» **QUOTED TEXT**:
*-*-*

Imagine where we’d be if everyone hadn’t had to have a goat cheese and beet salad perpetually on the menu for 20 years!!

E: Chiarello is know for groping women, threatening to ejaculate on a woman’s plate because she had food allergies, told another he’d make some ‘chefs cum ice cream for her pretty face,’ banged on a bathroom door repeatedly while a gay male server was using it, then asked if he was done ‘servicing his boyfriend’ when he emerged, claimed that women left ‘snail trails’ on their seats at the mere sight of him, along with multiple wage theft claims. Don’t loving support him.

MAKE NO BABBYS fucked around with this message at 19:15 on Jul 2, 2019

idiotsavant
Jun 4, 2000
Better not forget the burger & wood-fired flatbread with that beet salad. And I hope you have some wine his boyfriend likes, too, or no one gets any stars.

Also holy poo poo can we throw the whole celebrity chef thing down a well yet

idiotsavant
Jun 4, 2000
hot take: there’s something where popular culture elevates a craft into art, and then “artists”, usually dude “artists”, start swinging their big-dick egos around and it’s gross and lame and stupid. Happens a lot with winemakers, too. Oh, you wrote a bunch of cellar work orders and did some trial blends? Golly, your 110% new oak artistic vision is daring and revolutionary

MAKE NO BABBYS
Jan 28, 2010

idiotsavant posted:

hot take: there’s something where popular culture elevates a craft into art, and then “artists”, usually dude “artists”, start swinging their big-dick egos around and it’s gross and lame and stupid. Happens a lot with winemakers, too. Oh, you wrote a bunch of cellar work orders and did some trial blends? Golly, your 110% new oak artistic vision is daring and revolutionary

YUPPPPPPPPPPPP.

The Maestro
Feb 21, 2006
It’s incredibly annoying. It’s a craft that has artistry to it. It’s not art. What I do is transfer liquid from one vessel to another. I may do it better or more creatively than others, but it doesn’t make me an artist, and it sure as hell doesn’t make some critic of my work an art critic.

*-*-*

» **DATASET CONTENT**:
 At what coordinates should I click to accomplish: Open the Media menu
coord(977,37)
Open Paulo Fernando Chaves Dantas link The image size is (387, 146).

*-*-*

» **DIRECTIONS**:
Rewrite the forum thread starting at "MAKE NO BABBYS fucked" and ending at "gets any stars.", and swap "flatbread" for "pizza".

» **TASK RESULT**:
MAKE NO BABBYS fucked around with this message at 19:15 on Jul 2, 2019

idiotsavant
Jun 4, 2000
Better not forget the burger & wood-fired pizza with that beet salad. And I hope you have some wine his boyfriend likes, too, or no one gets any stars.